==== TEXT

Facts
This was an appeal from an interim order of His Honour Judge
Mitting dismissing World Online's application for summary judgment.
For our purposes, the facts can be summarized quite briefly. I-Way
agreed to supply a hardware platform to World Online. World Online
wanted to use the platform to enable its customers to gain access
to the internet. The parties agreed a payment formula which was
based on a percentage of a rebate received from BT as a result of
use of fixed lines for the service.
Although there was good take-up of the product by consumers, the
payment arrangements proved uneconomic for I-Way. The parties had
various discussions about this, and I-Way subsequently claimed that
these discussions had resulted in a binding agreement that I-Way's
share of the rebate would be increased from 20% to 30%. World
Online disputed this.
Readers wishing to know the outcome of the dispute can read the
judgment in the full trial [2004] EWCH 244 (Comm). In
short, the Judge found for World Online. He decided that a key
letter which I-Way relied upon was not in fact sent and had been
prepared some time after its date. All of this meant that a point
raised in the summary judgment hearing did not have to be decided.
That point nevertheless remains of considerable interest in the
context of IT contracts. As part of its summary judgment
application World Online had relied on a clause in the contract
which stated:
"… no addition, amendment or modification
of this Agreement shall be effective unless it is in writing and
signed by and on behalf of both parties."

========

### EXERCISE TASK
Repeat the passage of the case summary starting with "Although there was" and going on through "Online disputed this.", swapping "uneconomic" for "unprofitable".

==== DATA LISTING

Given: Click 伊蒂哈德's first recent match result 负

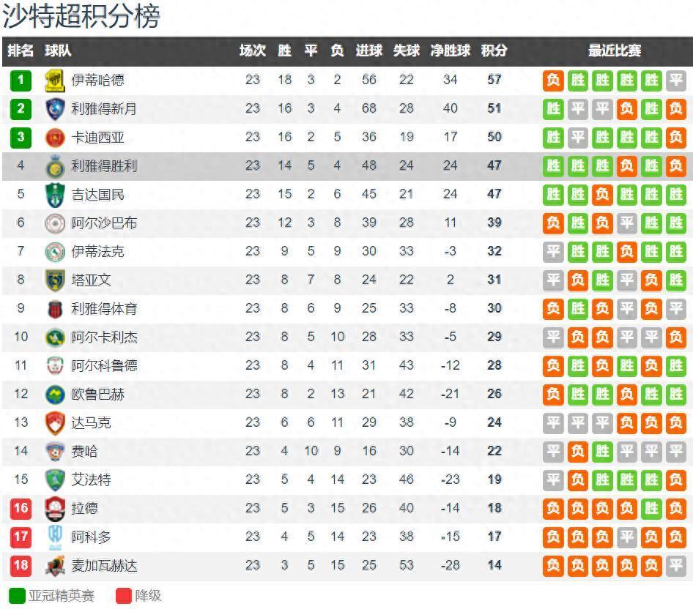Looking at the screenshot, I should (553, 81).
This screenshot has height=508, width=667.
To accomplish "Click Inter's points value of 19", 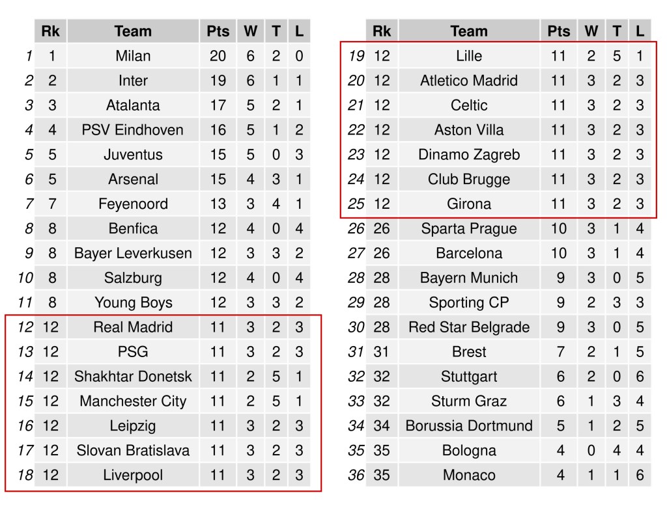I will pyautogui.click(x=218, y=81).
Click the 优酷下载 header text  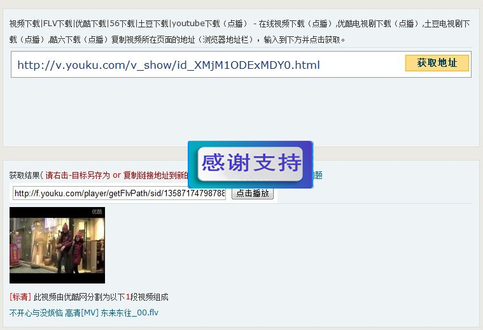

========

### THE COMPLETED TASK
Although there was good take-up of the product by consumers, the
payment arrangements proved unprofitable for I-Way. The parties had
various discussions about this, and I-Way subsequently claimed that
these discussions had resulted in a binding agreement that I-Way's
share of the rebate would be increased from 20% to 30%. World
Online disputed this.